При этой мысли Кобыльников вскочил со стула как ужаленный и схватил себя за голову. Он начинал сознавать, что заложил слишком большой фундамент своему стихотворению. Уж две строфы, каждая в восемь стихов, готовы и переписаны, но, судя по развитию, которое принимала основная мысль, нельзя было даже приблизительно предвидеть, какой будет исход ее. Он уже принес достаточную дань восторгов возникающим красотам милой девочки; упомянул и о платьице, и о шейке лилейной, и о щечках «словно персик пушистых»…
И о том, о чем хотел бы,
Да не смею говорить…
Теперь он задал себе вопрос: кому суждено обладать всеми этими сокровищами, старцу ли бессильному или поэту чернокудрому? Уж он начертал два первых стиха:
О, скажи ж, чей мощный образ
Эту грудь воспламенит?
Эти перси…
Но тут воображение окончательно отказывалось служить. Рифма на «образ» решительно не приходила; то есть, коли хотите, и приходило кое-что в голову, но все какая-то чушь: «вобраз», «нобраз» — черт знает какая дребедень!

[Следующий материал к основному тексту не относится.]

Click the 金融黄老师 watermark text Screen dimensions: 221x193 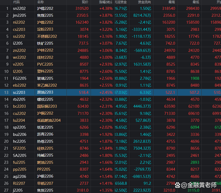[202, 185]
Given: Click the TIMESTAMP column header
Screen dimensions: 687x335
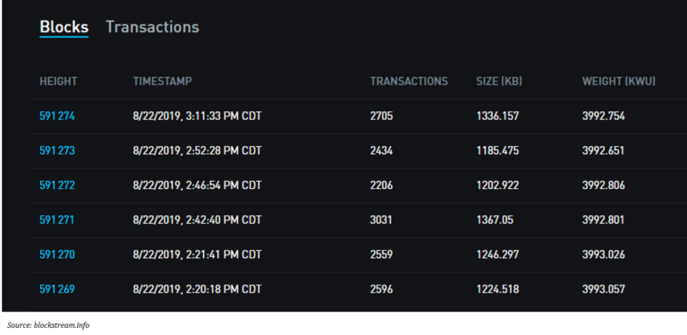Looking at the screenshot, I should (163, 82).
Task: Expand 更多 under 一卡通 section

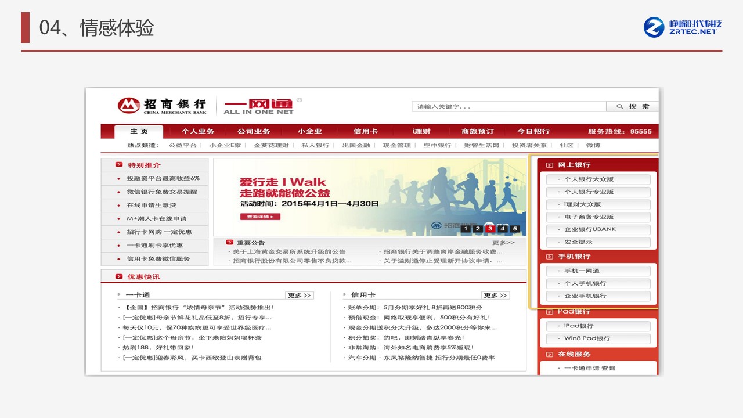Action: pos(300,295)
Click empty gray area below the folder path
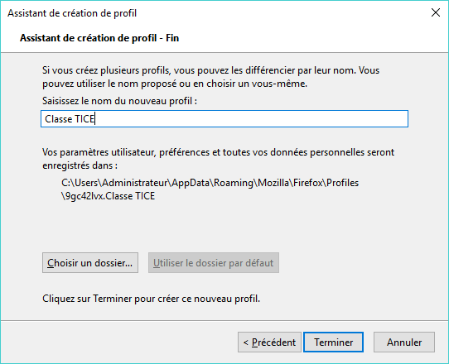This screenshot has height=364, width=449. [225, 226]
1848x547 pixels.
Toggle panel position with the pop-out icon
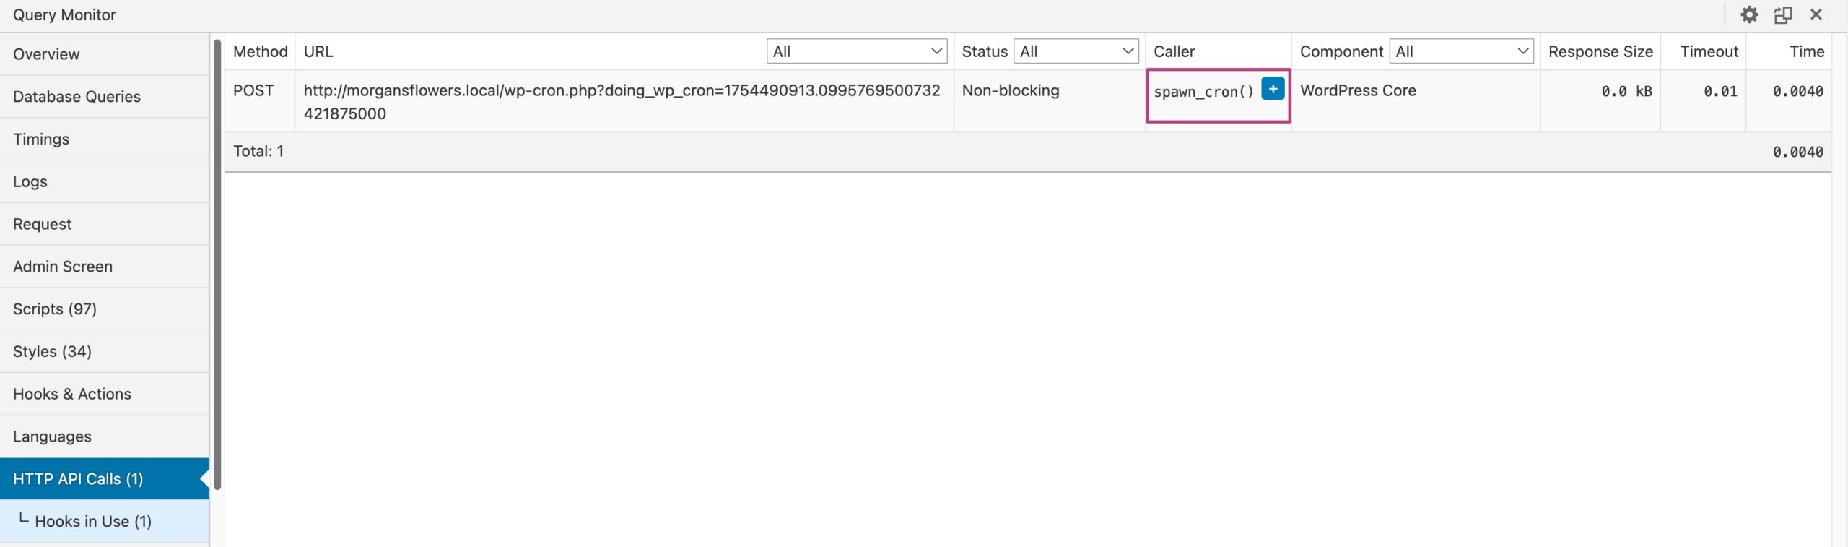(x=1782, y=14)
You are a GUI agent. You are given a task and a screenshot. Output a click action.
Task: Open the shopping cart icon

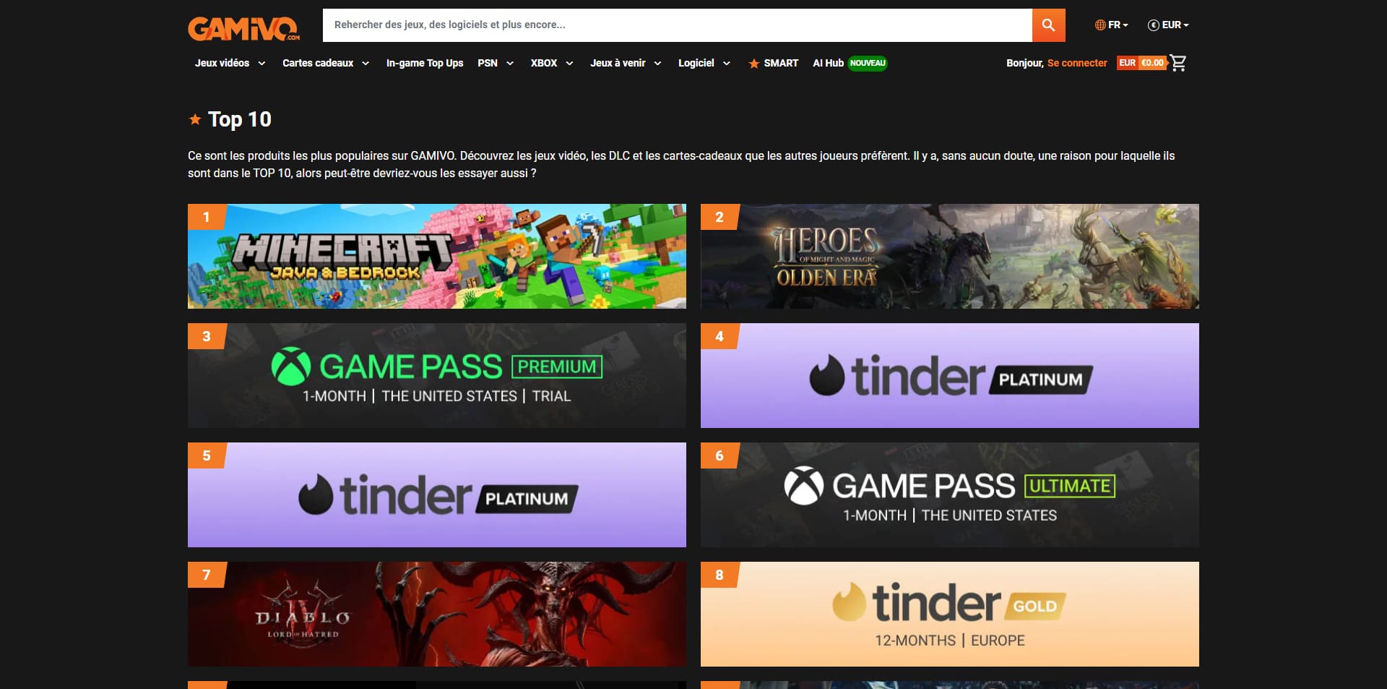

— Нет, да каково же! каково же! — вопиял он в отчаянии, — каково это с первого же раза подлецом себя выставить!
А время между тем равнодушно смотрело на его горесть и подвигало да подвигало вперед часовую стрелку. Кобыльников тоскливо взглянул на часы и увидел, что до семи остается только пять минут.
— Нет, ни за что на свете не поеду! — воскликнул он, бросаясь в изнеможении на стул, — лучше один просижу, лучше без ужина останусь, нежели подлецом себя выставлю!
«Нобраз!» — насмешливо шептало между тем воображение.
— Фуй, мерзость! и прилезут же в голову такие пошлости, что ни складу ни ладу нет!
Кобыльников плюнул с досады.
— Ни за что не поеду! — повторил он, но вслед за этим ни с того ни с сего раздумался.
Молодость вдруг заговорила в нем ласкающими голосами. Перед глазами его рисуется залитая светом зала; посреди ее стоит елка, вся изукрашенная разноцветными лентами и фольгой; елка, которой ветви гнутся под бременем пастилы и других соблазнительных сластей. А вон и беленькое платьице, вон и головка, обрамленная темными кудрями! Господи! что за грация в очертаниях этой головки! что за свежесть, что за сокровища в этой едва-едва начинающей развиваться груди! И что за веселые звуки пролетают по комнате, когда эта милая девочка засмеется! Точно вот солнышко выглянет из-за хмурых туч, и все вдруг кругом улыбнется: и речка, которая до тех пор лениво катила серые волны, и ближняя лужайка, скрывавшая свой цветной ковер от дождей и холодов угрюмого ненастья, и статский советник Поплавков, который сидит за карточным столом и двадцатый раз сряду озлобленно произносит «пас!». Вот она пошла танцевать — и все-то выходит у нее не так, как у других. Посмотрите, например, или, лучше сказать, прислушайтесь, как танцует Настя Поплавкова, Hюта Смущенская! «Конь бежит, земля дрожит!» А она! Неслышно, почти незримо летает она по крашеному полу, нимало не задевая крошечными ножками за землю, и вся как будто уносясь и исчезая вверх!